EXCERPT ->
----

A 58 year old lycra clad cyclist presents after a fall from his bicycle. He describes localised pain in his left midaxillary line which is worse with movement and inspiration.
You exclude a large haemopneumothorax with bedside ultrasound and then wonder whether you can see the rib fracture.
Describe and interpret these scans
Image 1: Longitudinal view of the 6th rib in the midaxillary line; The cortex of the rib is shown in its long axis. The site of maximal tenderness correlates with a non-displaced rib fracture. There is a small hypoechoic surrounding haematoma.
Visualising isolated rib fractures is not essential; management is usually symptomatic. The role of the clinician is to exclude more significant underlying injury and then advise regarding optimising analgesia whilst maintaining optimal lung function. Despite this I find patient and clinician satisfaction is increased if they can see their fracture.
Ultrasound can be used to visualise rib fractures and determine the degree of displacement – as well as determining the presence of associated pneumo- or haemothorax. Bones of the shoulder girdle (clavicle and scapula) obscure parts of the upper and posterior ribs.

----

RECORDS SHOWN ->
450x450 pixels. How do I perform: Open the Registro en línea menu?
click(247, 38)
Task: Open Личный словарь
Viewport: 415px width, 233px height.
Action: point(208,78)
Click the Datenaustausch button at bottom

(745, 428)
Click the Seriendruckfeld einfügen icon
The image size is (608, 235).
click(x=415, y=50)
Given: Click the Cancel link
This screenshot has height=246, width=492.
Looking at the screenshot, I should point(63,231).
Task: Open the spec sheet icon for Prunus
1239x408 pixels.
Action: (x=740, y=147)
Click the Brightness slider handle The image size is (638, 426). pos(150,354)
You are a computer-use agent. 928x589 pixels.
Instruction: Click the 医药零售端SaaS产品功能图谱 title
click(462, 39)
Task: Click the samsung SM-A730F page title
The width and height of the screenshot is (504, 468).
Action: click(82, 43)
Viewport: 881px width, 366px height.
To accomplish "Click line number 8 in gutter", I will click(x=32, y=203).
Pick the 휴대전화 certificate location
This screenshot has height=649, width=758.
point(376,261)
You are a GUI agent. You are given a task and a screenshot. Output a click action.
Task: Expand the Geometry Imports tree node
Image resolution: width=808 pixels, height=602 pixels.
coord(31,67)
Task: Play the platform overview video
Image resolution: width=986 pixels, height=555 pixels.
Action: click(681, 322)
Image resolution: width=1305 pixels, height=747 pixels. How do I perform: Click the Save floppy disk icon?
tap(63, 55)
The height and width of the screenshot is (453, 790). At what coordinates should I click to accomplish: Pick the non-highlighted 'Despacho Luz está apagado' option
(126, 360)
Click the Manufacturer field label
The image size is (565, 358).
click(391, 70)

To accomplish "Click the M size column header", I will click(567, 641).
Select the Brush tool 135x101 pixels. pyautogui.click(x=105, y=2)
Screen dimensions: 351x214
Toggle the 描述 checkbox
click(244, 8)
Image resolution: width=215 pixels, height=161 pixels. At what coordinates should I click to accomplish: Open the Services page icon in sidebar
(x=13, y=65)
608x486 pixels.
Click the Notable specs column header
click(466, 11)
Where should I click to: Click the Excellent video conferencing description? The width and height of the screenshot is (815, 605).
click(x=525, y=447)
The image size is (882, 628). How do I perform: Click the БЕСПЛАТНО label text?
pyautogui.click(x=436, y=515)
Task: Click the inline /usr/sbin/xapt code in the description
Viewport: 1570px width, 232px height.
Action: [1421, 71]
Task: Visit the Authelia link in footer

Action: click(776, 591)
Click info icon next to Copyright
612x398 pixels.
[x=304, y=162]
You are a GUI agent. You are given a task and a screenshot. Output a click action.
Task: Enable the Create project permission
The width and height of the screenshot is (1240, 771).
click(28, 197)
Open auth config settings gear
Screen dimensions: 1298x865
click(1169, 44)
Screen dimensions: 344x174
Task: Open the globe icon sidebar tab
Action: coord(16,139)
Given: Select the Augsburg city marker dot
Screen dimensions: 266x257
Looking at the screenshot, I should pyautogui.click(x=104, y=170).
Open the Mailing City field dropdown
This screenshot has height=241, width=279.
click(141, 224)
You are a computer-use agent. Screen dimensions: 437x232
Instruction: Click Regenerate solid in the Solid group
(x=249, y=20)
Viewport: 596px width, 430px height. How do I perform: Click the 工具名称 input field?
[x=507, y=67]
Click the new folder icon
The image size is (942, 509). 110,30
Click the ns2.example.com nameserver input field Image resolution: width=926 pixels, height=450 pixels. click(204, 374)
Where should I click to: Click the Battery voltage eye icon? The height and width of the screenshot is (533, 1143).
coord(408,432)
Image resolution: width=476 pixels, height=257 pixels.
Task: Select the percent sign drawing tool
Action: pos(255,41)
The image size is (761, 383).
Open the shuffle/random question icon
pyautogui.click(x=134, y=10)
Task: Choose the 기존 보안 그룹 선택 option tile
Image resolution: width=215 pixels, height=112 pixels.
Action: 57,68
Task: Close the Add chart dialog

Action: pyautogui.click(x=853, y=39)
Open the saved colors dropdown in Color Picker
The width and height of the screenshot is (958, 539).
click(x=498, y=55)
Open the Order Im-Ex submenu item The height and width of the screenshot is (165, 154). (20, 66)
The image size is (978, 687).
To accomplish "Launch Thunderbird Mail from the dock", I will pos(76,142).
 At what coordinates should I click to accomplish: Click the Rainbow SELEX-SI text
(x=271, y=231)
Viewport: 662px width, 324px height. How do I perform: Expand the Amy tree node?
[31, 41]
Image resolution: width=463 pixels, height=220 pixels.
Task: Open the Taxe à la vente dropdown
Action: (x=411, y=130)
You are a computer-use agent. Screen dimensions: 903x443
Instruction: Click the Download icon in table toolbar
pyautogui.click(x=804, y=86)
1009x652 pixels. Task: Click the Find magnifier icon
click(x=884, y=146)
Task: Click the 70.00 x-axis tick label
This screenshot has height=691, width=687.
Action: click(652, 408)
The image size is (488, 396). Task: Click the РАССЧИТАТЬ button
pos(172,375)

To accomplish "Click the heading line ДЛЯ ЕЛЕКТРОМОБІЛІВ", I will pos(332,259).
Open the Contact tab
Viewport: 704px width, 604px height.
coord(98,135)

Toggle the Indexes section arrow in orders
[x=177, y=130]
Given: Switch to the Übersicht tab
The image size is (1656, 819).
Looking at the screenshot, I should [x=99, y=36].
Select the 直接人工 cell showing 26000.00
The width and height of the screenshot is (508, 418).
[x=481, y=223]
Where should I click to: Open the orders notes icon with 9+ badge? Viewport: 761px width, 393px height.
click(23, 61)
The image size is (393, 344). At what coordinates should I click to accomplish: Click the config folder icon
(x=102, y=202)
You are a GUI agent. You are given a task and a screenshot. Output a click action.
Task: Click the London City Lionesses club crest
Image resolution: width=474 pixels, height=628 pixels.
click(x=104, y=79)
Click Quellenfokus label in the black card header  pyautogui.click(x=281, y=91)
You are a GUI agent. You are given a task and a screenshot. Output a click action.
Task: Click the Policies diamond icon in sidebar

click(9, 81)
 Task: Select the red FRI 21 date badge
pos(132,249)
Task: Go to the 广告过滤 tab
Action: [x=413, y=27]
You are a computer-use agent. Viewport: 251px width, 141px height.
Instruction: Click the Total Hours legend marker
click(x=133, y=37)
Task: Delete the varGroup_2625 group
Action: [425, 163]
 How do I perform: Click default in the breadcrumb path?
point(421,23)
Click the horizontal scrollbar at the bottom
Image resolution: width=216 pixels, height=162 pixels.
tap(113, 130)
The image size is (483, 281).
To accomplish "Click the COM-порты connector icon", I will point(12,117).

----

TASK GOAL -> Write the next part of the case on spotting a rib fracture with ultrasound, starting right after its last sentence.

WRITTEN ANSWER ->
- Ask the patient to direct me to the site of the worst pain. Then find the rib most likely to be involved and using the linear probe view it in its long axis.
- Slide the transducer along the rib toward the sternum, and then back toward the spine. If a step in the cortex is seen a fracture is confirmed.
- Then explore the ribs above and below the site of maximal tenderness.
- Novices frequently misidentify the costochondral junction as a fracture.
- A slightly oblique view will show the cortex or the rib, then a step down to the echogenic pleural surface below. This has been misinterpreted as a displaced fracture.
- As one proceeds following the rib posteriorly the angle of the rib has been erroneously labelled an angulated fracture.
Key Points: Correlate your findings clinically to ensure you interpret your images correctly!